Paris supermarket hostage-taking ends with 4 hostages, gunman dead
Gunman Amedy Coulibaly, 32, had links to Charlie Hebdo shooters
Latest
- Hostage-taker dead after special forces storm Paris grocery
- 4 hostages dead, 15 rescued
- French president calls it "an anti-Semitic attack"
- Gunman had direct links to Kouachi brothers
The second hostage-taking in France today — which French President François Hollande called an anti-Semitic attack — ended with the deaths of four hostages and the gunman.
Explosions and gunshots were heard outside the Hyper Cacher kosher supermarket, in the Porte de Vincennes neighbourhood on the eastern edge of Paris, almost simultaneously with a raid counterterrorism police launched at a printing factory north of the city, where two suspects in Wednesday's deadly shooting at the Charlie Hebdo offices in Paris were holed up with a hostage.
The suspects, brothers named Cherif and Said Kouachi, were killed in that standoff.
- TIMELINE | Key events in the Paris attacks
- 3 suspects, 4 hostages killed in separate attacks near Paris
- Check out CBC's Liveblog REPLAY here
- Who are the Kouachi brothers, suspects in Paris shooting?

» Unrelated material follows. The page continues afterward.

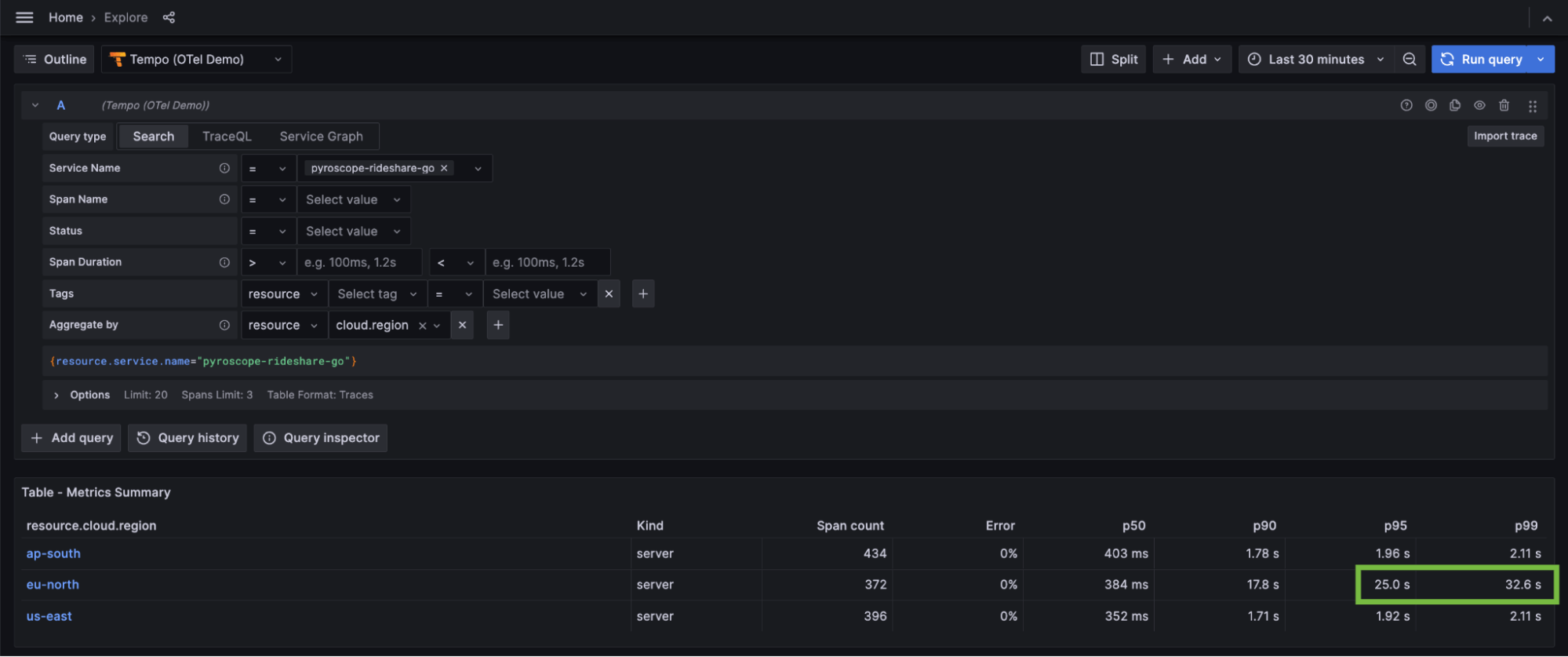
Task: Open the query help icon for row A
Action: pyautogui.click(x=1406, y=105)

The gunman in the supermarket attack, identified as Amedy Coulibaly, 32, was named as a suspect in the Thursday morning killing of a French policewoman. He took 19 hostages in the grocery, according to an Israeli official recounting a conversation between Israeli Prime Minister Benjamin Netanyahu and Hollande.

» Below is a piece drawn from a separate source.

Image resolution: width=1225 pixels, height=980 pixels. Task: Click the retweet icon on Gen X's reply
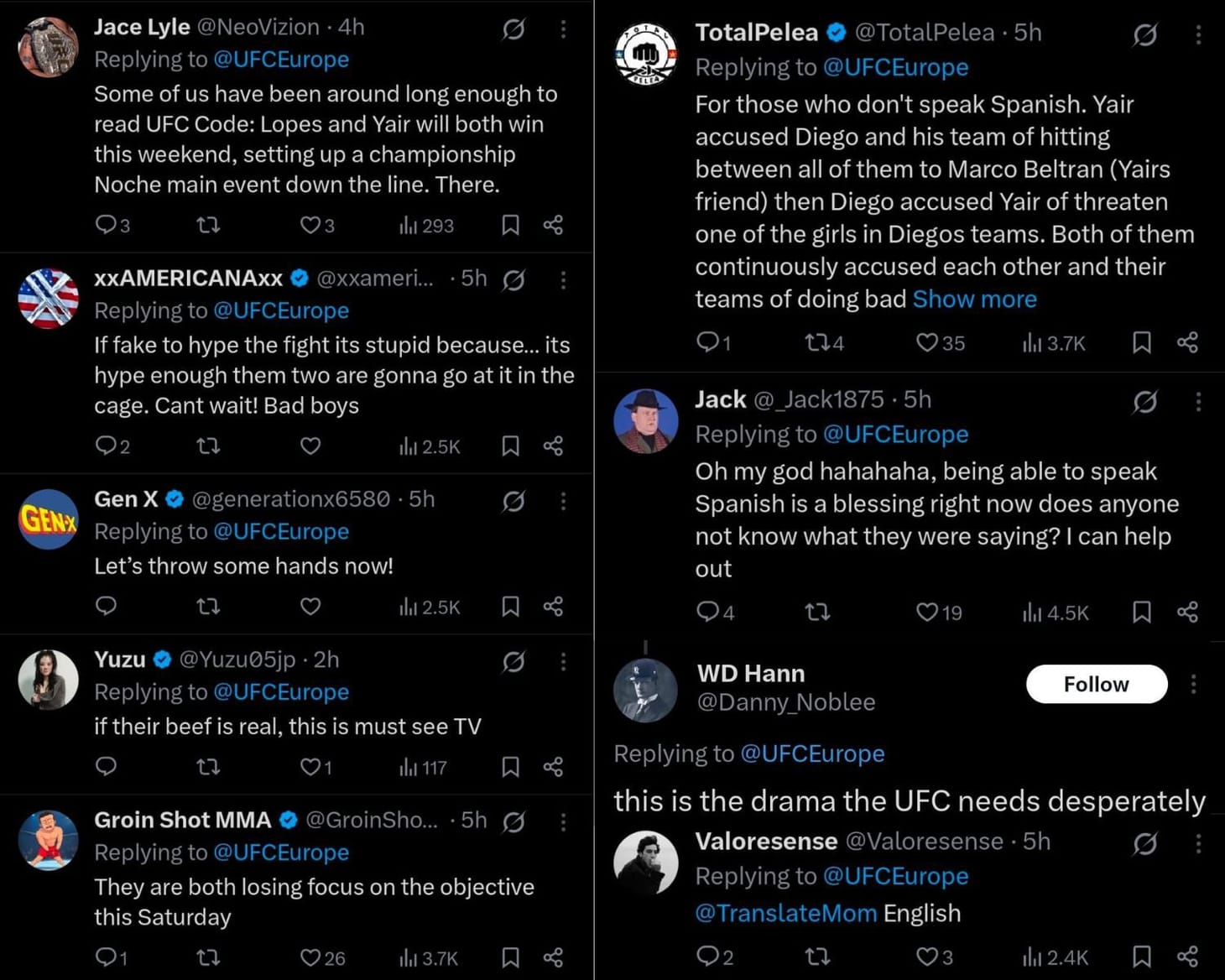(208, 606)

Paris prosecutor François Molins said Friday evening that Coulibaly killed four hostages immediately upon entering the market. Earlier reports from the scene suggested the hostages were killed after police mounted their raid.
One police official said Coulibaly opened fire with an automatic weapon in the kosher market after entering and declared, "You know who I am."

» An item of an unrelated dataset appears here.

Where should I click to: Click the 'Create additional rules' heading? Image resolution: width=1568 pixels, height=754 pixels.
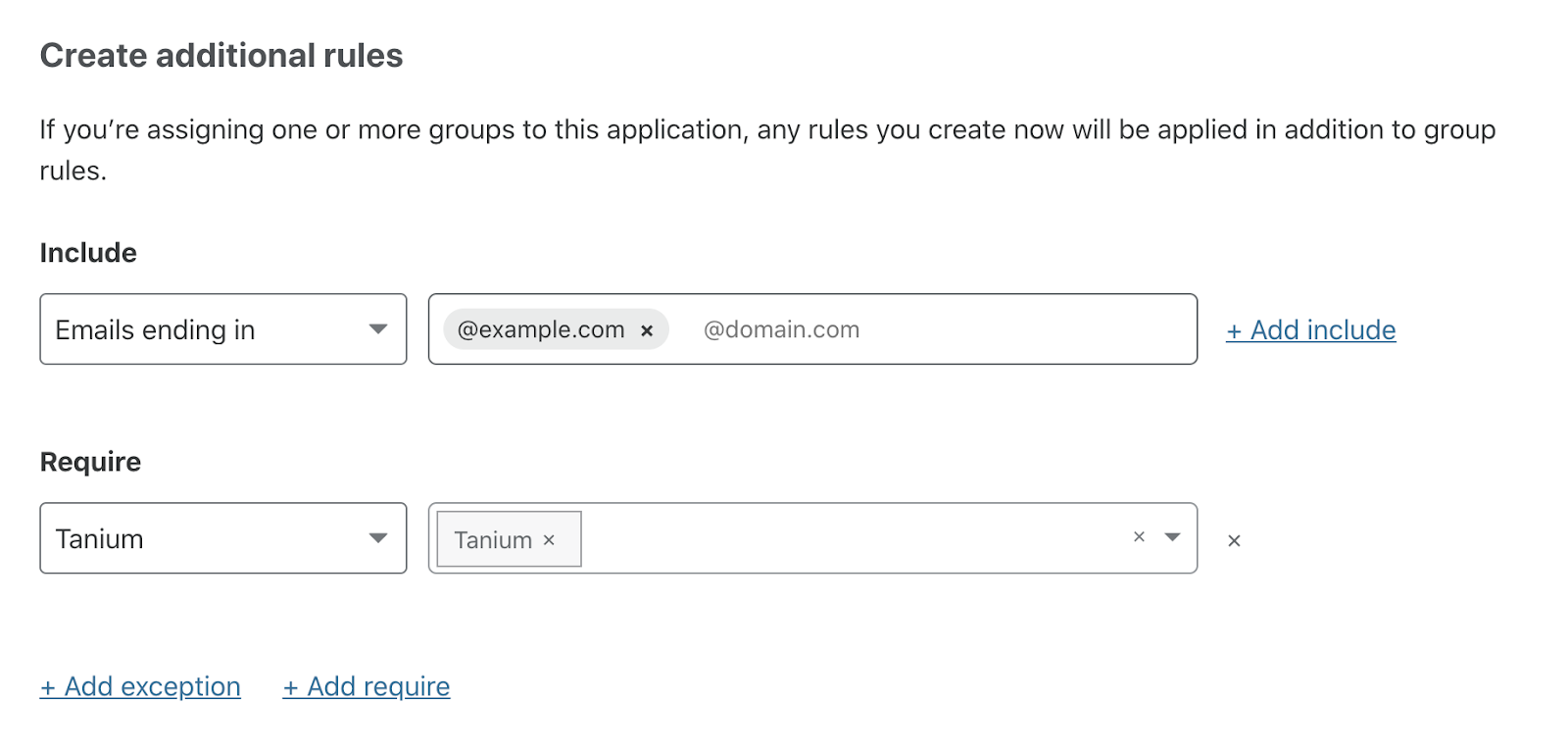[221, 56]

During the early hours of the standoff, Coulibaly threatened to kill the remaining hostages if French authorities launched an assault on the two brothers, a police official said.
Coulibaly had attacked police forces with a Kalashnikov assault rifle and a "Skorpion" military pistol, Molins said. After he was shot, police found two Russian-made Tokarev pistols, two machine guns, a bullet-proof vest and ammunition in the kosher supermarket. "The supermarket had also been booby-trapped," he said, noting that Coulibaly had placed 15 explosive sticks and one detonator in the supermarket.
Some hostages were seen rushing from the market after heavily armed police broke the siege, rescuing 15 people.
Connections uncovered
Police have uncovered several connections between Coulibaly and the younger of the Kouachi brothers, Cherif, dating back to about 2010, when Coulibaly was sentenced to five years in prison for an abortive attempt to free a man convicted on terrorism-related charges from prison. Smain Ait Ali Belkacem was serving a life sentence for a bombing attack on the Paris rapid transit system in 1995.
Cherif Kouachi was detained in that investigation, but freed later without being tried.
French judicial documents obtained by The Associated Press said Coulibaly and the younger Kouachi travelled with their wives in 2010 to central France to visit Djamel Beghal, who had been sentenced to 10 years in prison on a terrorism-related charge.
According to the judicial documents, a police search of Coulibaly's residence in 2010 turned up a crossbow, 240 rounds of 7.62 mm ammunition, films and photos of him during a trip to Malaysia, and letters seeking false official documents.
In a police interview that same year, Coulibaly identified Cherif Kouachi as a friend he had met in prison and said they saw each other frequently, according to a transcript of the interview obtained by the Journal du Dimanche newspaper and posted on the newspaper's website.
Molins, the Paris prosecutor, said authorities increasingly grew to see links between the attackers after they discovered that Boumeddiene and the companion of one of the Kouachi brothers had exchanged about 500 phone calls.
Coulibaly claimed ties to ISIS
French television station BFM said it spoke with Cherif Kouachi and Coulibaly on the phone in separate conversations shortly before they were killed by police. Coulibaly said the three men were co-ordinating their actions and that he was affiliated with ISIS. The Kouachi brothers claimed allegiances to al-Qaeda in Yemen, however, which is a group at odds with ISIS.
Police also named Hayat Boumeddiene, 26, as a suspect in Thursday's slaying. She is Coulibaly's wife, and early reports suggested she may have accompanied Coulibaly during the supermarket hostage-taking. Her fate remained unclear, but one police source told Reuters she may not have been inside the market during the standoff.
In an afternoon national address, Hollande called for national unity and said the country should remain "implacable" in the face of racism and anti-Semitism.
"It is indeed an appalling anti-Semitic act that was committed," he said of the hostage-taking in eastern Paris. "France has not seen the end of the threats it faces."